Personally I'm tired of waiting. Like sitting in the dental chair knowing that the root canal is coming but delay then delay then delay....Just get it over with already. Bring on the crash, whatever form it takes. We won't see the kind of revolutionary transformation needed to clean out the gangsters without a cataclysm of some kind, so just bring it on. Anyone who isn't ready by now is never going to be ready.

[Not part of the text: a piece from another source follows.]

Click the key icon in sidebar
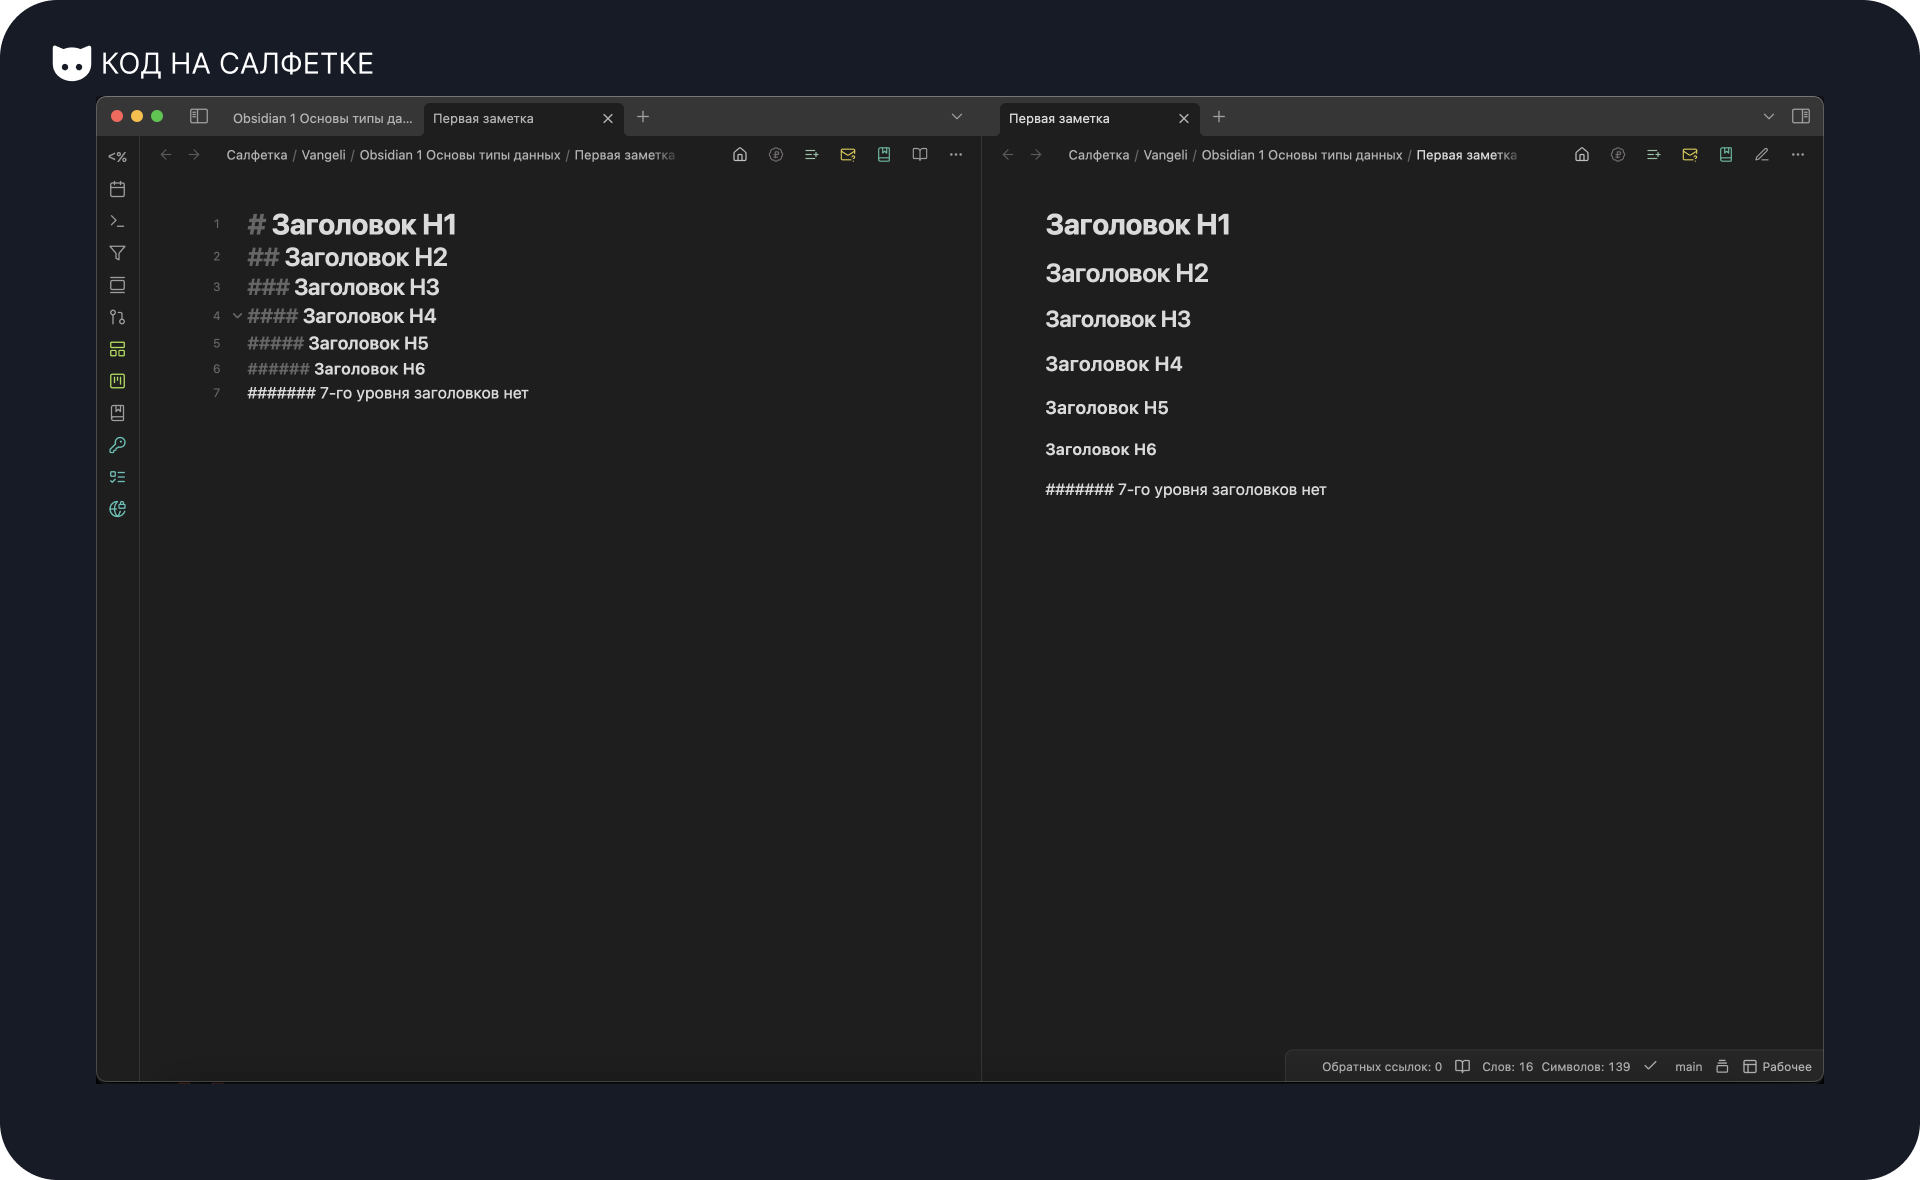The height and width of the screenshot is (1180, 1920). (x=117, y=445)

I'm an old-timer, but I wonder if any of you have heard of value investing, price-earnings ratios or book value? How about some old Wall Street maxims, such as trees don't grow to the sky. Or maybe that the market runs on two emotions-either greed or fear. Things have a life of their own, and it is wonderful to assume intelligent heads are coping with the problem, one way or he other, but when we hit the iceberg we will claim in retrospect it was some 'black swan' or other. Of course the Captain of the 'unsinkable' Titanic could have slowed down, but he didn't and it is probably too late to rescue our system by making hard decisions. We now have record public and private debt, an economy where everything but productivity dictates policy and an intolerance to pain. Of course the globalists, the politicians and the crony capitalists like to think they are gaming the system, but should the entire system fail they will be the ones jumping out of windows. Things were much healthier when the market crashed in 1929, and our new 'new deal' will guarantee an even greater 'great depression'.